* **Supplied records**:
::::::::::

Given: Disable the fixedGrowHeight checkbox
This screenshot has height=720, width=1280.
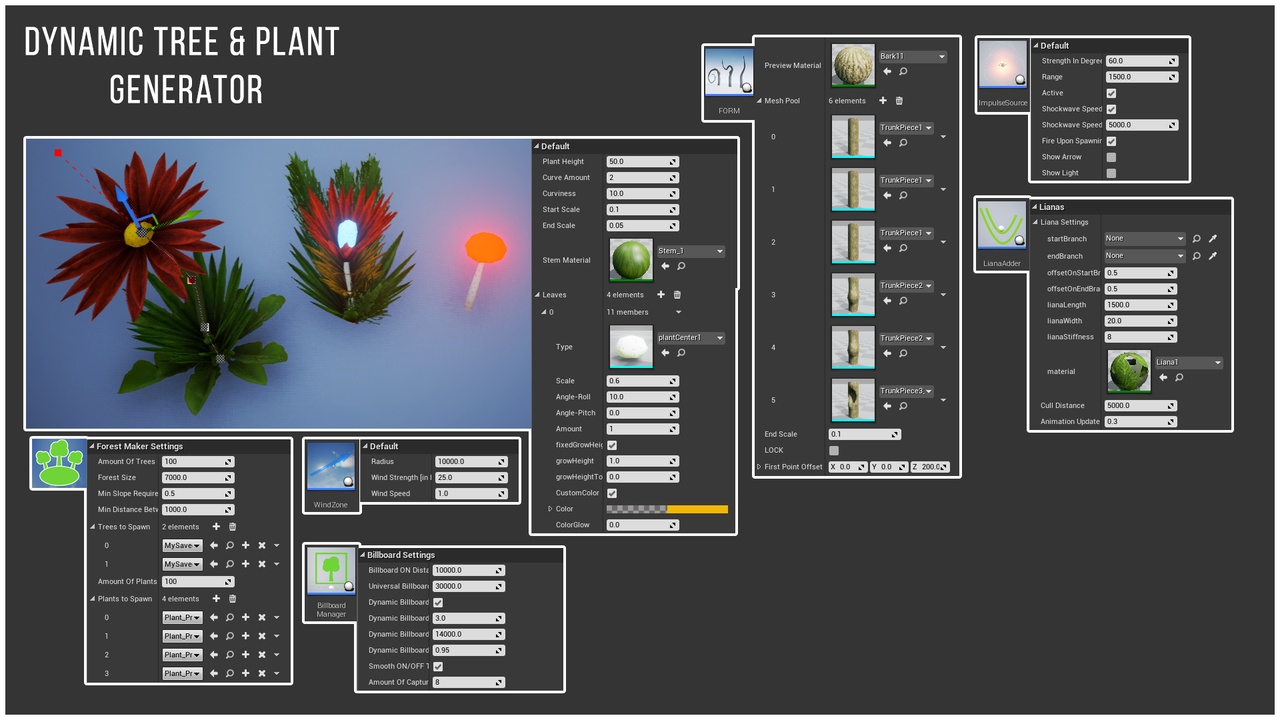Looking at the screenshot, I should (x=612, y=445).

::::::::::

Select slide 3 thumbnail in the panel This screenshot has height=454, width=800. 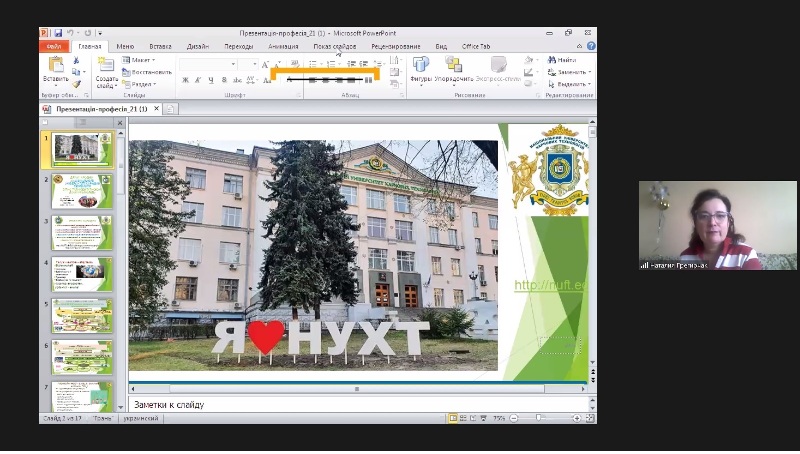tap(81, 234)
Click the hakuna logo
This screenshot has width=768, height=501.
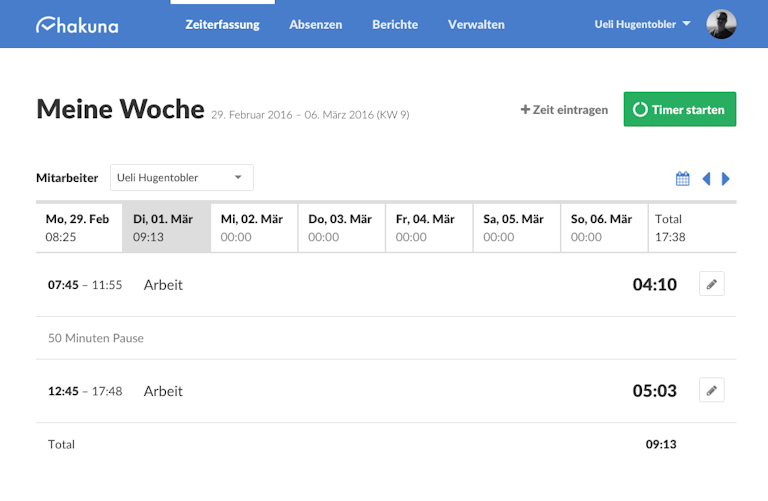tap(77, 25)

::::::::::

* **Exercise prompt**: Render the records from the line containing "Click the hakuna logo" through the line containing "tap(77, 25)" as a Markdown table with columns Row and Line, one row per nonblank line, and include only those lines. Omit the pictures from your answer.

* **Response to the task**:
| Row | Line |
|---|---|
| 1 | Click the hakuna logo |
| 2 | This screenshot has width=768, height=501. |
| 3 | tap(77, 25) |